* _Trecho do texto_:
• • •

Estou há quase seis meses em quarentena e, sim, sinto saudades de pessoas. De certas pessoas. De algumas, durante essa pandemia, descobri, até quero distância. Por diversas razões. Quem disse que não há males que vem para o bem?
Mas, na boa, muito me espanta esse povo que fura quarentena pra ficar aglomerado nas ruas do Leblon. Não acho possível que sejam movidos por uma irresistível saudade de alguém ou pela falta de contato humano. Pra mim é só o capricho básico de se achar melhor e mais protegido por Deus do que os outros.

• • •

* _Dados coletados_:
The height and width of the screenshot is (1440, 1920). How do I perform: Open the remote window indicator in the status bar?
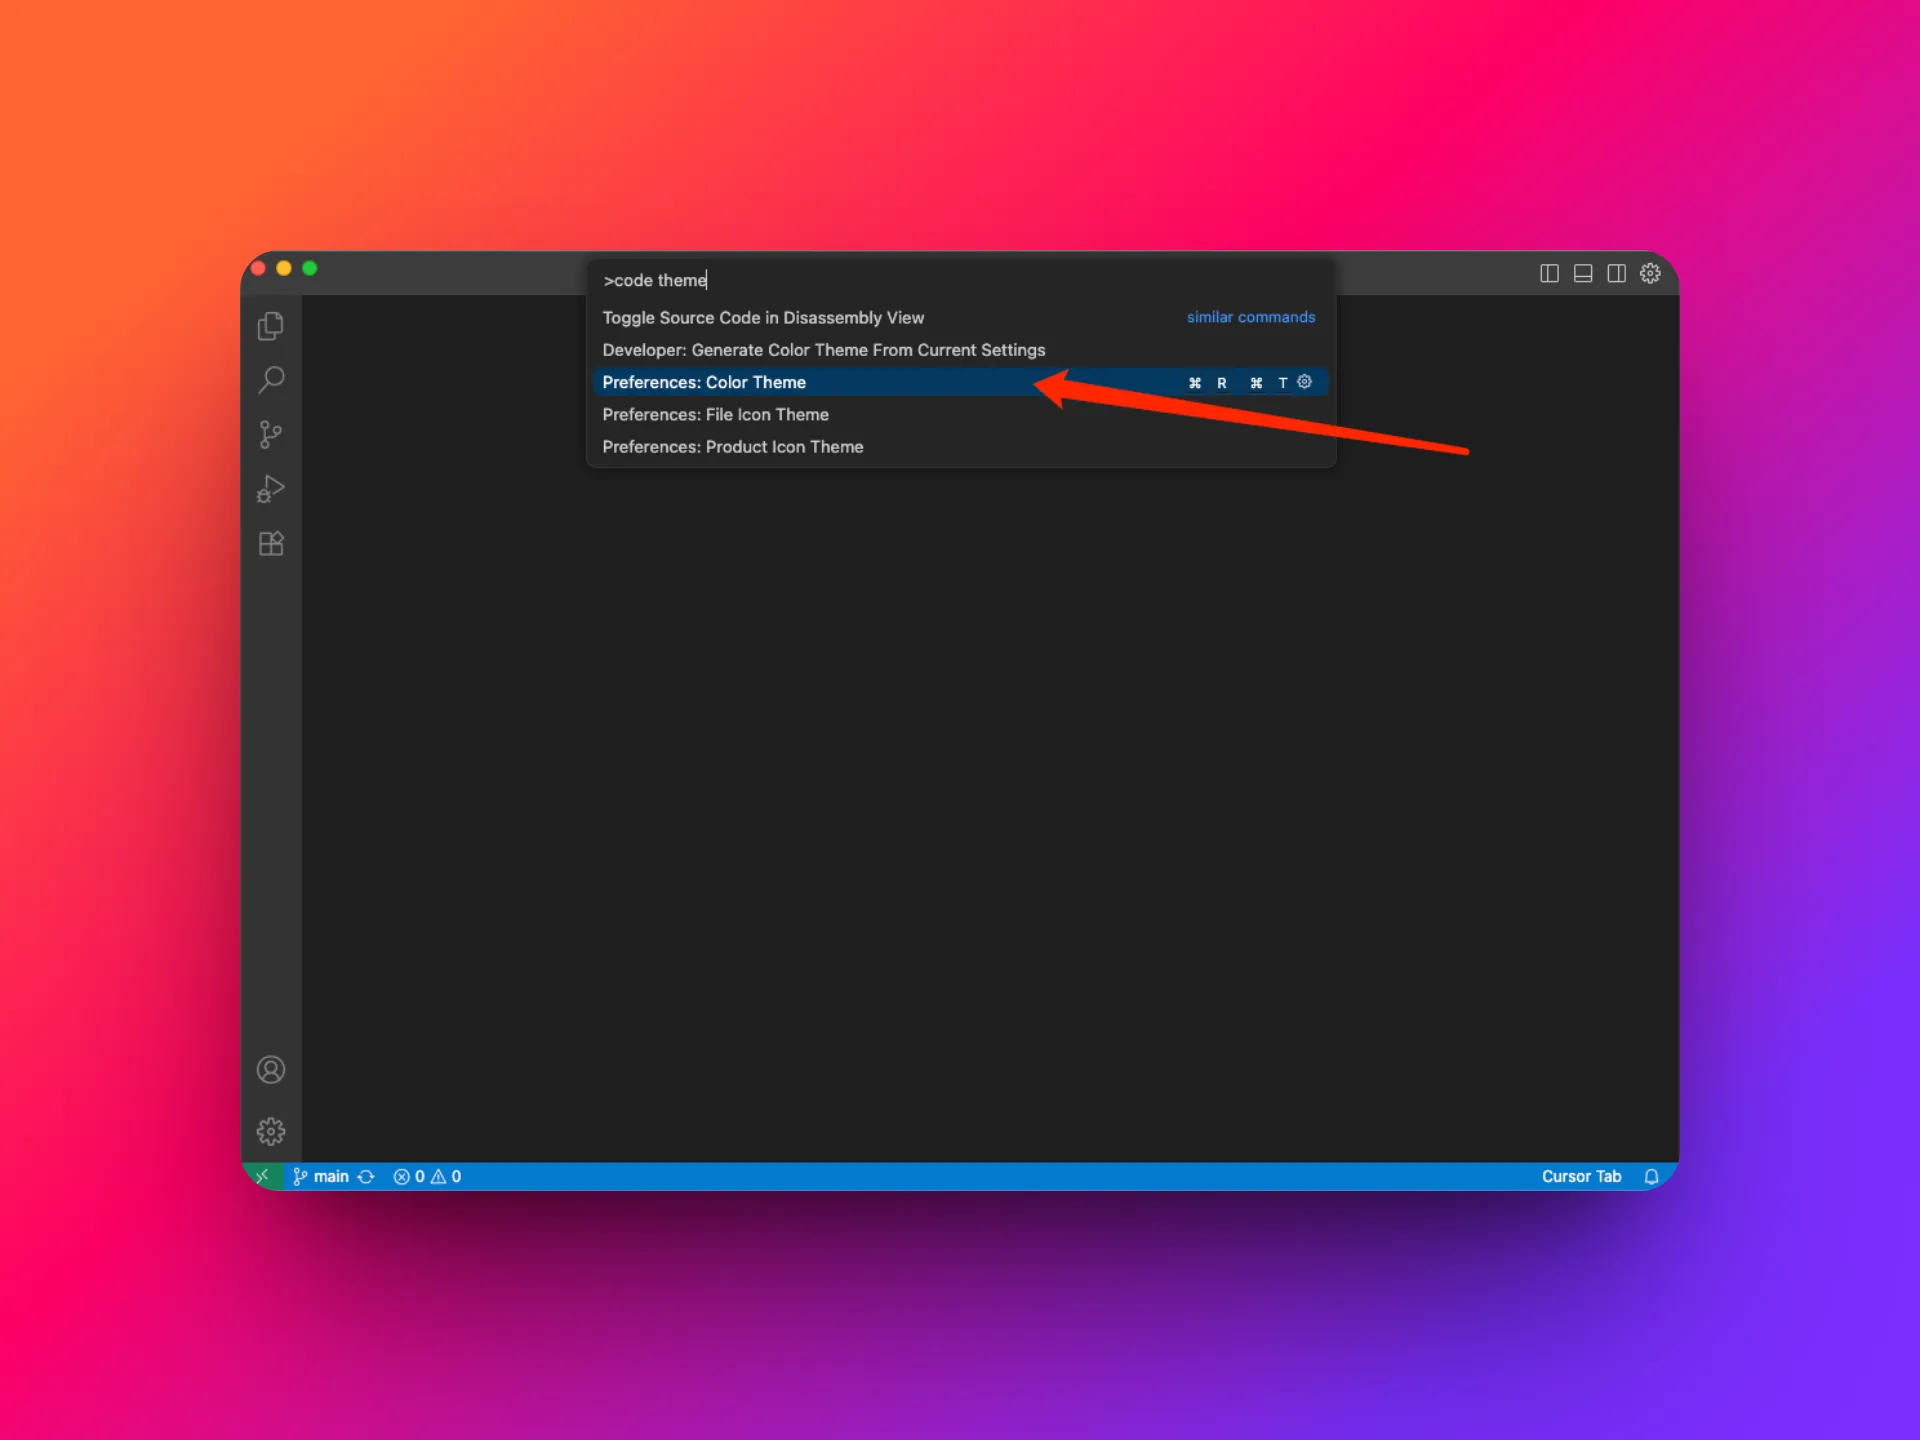(x=263, y=1176)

• • •

Reescreva a parte do texto sobre a quarentena que começa em "Estou há quase" e termina depois de "para o bem?", trocando "quarentena" por "isolamento".

* _Resposta escrita_:
Estou há quase seis meses em isolamento e, sim, sinto saudades de pessoas. De certas pessoas. De algumas, durante essa pandemia, descobri, até quero distância. Por diversas razões. Quem disse que não há males que vem para o bem?